When this semester first began, I thought I was ready to go. I thought I knew exactly how much stress and work was ahead of me. That was until things really started to get into action. In terms of classes, I know I can manage them, as I always do. At the same time, I have picked up a lot more commitments than I have had in the past, such as serving on my sorority’s executive board, having jobs while on campus, and managing my other activities, such as Her Campus. I have also been trying to maintain my own health by going to the gym. I have not been to the gym in a week or so, and I know I genuinely just did not have the time with sorority recruitment, exams, and a multitude of other responsibilities I had to attend to this week. Now that I am back to my normal schedule, I am doing my best to get back into the swing of things. I am waking up early to make time for the gym and ensuring that I go to sleep at a reasonable hour so that I can do that.
As September went on, I found myself staying up later and later which started contributing negatively to my lifestyle. Over the summer, I went to bed (on average) at 10:30 p.m. While being here, I have found myself staying up well past midnight. By sticking to a certain bedtime routine, I am sure I will be able to find myself living happily and healthily, as I was before. I had my first three exams and recruitment all in the same week, and it still feels as though I am trying to catch up and successfully find my routine again, but little changes are helping.

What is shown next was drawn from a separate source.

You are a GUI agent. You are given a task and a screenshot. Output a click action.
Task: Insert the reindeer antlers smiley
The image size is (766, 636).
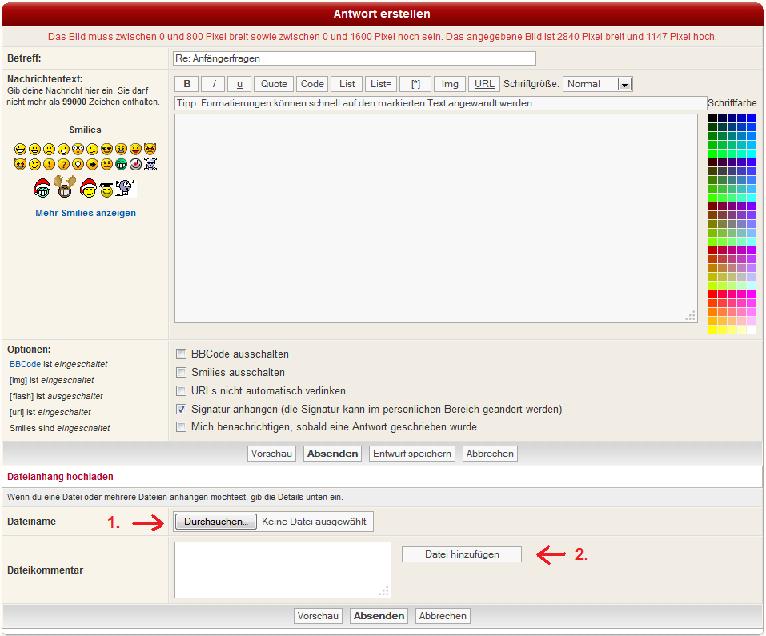(x=64, y=187)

Little changes can even mean not being so hard on yourself. I have been pretty hard on myself about not working out over the past week, or not eating enough food or saving enough money, but I have realized that those are all temporary things that can be fixed easily. With a little effort toward being a better me every day, I am able to see that those failures were temporary. As you live, you learn. I have been trying to remind myself that this happened before in the past. I have been stressed out and lost track of my routine, but it does not make me a bad person just because I lost track of myself.